▶ **Prompt**
Search the records below for the word "Tasks" and show every line where it occurs.

▶ **Information shown**
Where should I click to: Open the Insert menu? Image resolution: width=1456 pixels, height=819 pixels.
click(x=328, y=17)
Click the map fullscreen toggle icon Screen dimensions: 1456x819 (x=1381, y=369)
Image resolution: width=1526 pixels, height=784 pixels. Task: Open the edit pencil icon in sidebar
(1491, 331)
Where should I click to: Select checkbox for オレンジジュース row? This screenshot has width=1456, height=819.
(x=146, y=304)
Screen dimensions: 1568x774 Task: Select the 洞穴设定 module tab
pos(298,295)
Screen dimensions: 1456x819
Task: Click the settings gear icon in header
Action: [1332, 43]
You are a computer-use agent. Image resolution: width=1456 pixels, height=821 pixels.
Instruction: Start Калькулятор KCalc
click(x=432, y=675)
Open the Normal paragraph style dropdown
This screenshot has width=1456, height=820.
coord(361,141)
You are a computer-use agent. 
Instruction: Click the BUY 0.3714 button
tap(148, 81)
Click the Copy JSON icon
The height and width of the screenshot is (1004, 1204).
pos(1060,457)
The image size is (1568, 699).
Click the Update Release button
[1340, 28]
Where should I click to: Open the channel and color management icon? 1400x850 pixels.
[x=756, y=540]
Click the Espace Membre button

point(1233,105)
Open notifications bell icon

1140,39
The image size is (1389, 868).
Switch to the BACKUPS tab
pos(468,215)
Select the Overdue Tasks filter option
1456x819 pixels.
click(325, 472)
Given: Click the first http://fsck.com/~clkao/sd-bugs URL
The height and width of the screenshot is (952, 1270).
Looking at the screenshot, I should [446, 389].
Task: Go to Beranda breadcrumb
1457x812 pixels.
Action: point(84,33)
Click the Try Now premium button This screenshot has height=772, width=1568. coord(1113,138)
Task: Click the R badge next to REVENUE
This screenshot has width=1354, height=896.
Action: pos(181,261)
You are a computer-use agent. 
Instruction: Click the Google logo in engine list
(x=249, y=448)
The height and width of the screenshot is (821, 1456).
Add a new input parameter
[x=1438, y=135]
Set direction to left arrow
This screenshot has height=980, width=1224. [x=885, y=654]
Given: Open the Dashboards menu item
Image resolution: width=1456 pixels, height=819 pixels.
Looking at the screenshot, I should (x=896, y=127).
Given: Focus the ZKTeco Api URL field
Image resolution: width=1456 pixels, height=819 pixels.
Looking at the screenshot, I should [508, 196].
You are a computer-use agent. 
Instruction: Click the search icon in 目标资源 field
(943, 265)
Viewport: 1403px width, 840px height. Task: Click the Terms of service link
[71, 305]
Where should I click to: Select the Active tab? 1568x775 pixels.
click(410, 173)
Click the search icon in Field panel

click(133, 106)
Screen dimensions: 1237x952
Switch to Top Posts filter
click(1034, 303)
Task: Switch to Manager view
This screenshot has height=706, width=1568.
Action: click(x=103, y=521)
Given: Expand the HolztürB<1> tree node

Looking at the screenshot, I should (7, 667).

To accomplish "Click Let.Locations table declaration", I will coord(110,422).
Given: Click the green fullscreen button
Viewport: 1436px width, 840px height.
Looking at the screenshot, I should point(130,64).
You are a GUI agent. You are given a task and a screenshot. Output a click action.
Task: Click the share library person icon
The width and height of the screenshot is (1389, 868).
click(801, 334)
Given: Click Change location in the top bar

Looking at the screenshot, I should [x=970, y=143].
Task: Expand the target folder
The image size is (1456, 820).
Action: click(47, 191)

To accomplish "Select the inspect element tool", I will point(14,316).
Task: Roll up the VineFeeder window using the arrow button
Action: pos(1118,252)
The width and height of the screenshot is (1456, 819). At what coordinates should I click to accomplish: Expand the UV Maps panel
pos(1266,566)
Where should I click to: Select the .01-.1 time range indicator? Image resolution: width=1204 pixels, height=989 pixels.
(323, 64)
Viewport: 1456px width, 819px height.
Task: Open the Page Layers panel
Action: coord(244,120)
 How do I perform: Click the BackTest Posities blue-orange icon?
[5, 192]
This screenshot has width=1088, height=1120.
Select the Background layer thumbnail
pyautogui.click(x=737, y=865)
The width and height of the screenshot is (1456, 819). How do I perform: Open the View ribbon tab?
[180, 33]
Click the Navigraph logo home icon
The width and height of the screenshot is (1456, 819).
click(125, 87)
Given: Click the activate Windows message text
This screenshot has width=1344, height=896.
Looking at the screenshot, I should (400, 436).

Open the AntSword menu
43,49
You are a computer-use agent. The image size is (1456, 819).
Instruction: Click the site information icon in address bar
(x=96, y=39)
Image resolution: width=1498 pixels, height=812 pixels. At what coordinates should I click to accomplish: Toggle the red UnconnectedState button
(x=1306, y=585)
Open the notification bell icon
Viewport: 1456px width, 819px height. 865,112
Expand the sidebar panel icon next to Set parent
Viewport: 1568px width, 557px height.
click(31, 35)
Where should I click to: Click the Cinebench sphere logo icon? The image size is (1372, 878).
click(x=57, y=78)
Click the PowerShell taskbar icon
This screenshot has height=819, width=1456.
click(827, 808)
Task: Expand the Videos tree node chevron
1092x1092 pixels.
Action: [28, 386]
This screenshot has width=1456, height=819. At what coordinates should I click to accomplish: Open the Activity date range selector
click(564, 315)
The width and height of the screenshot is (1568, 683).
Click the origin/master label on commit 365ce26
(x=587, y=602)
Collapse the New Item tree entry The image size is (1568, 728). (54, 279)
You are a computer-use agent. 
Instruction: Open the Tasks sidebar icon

▶ **Exercise response**
Select the Overdue Tasks filter option
Instruction: Open the Tasks sidebar icon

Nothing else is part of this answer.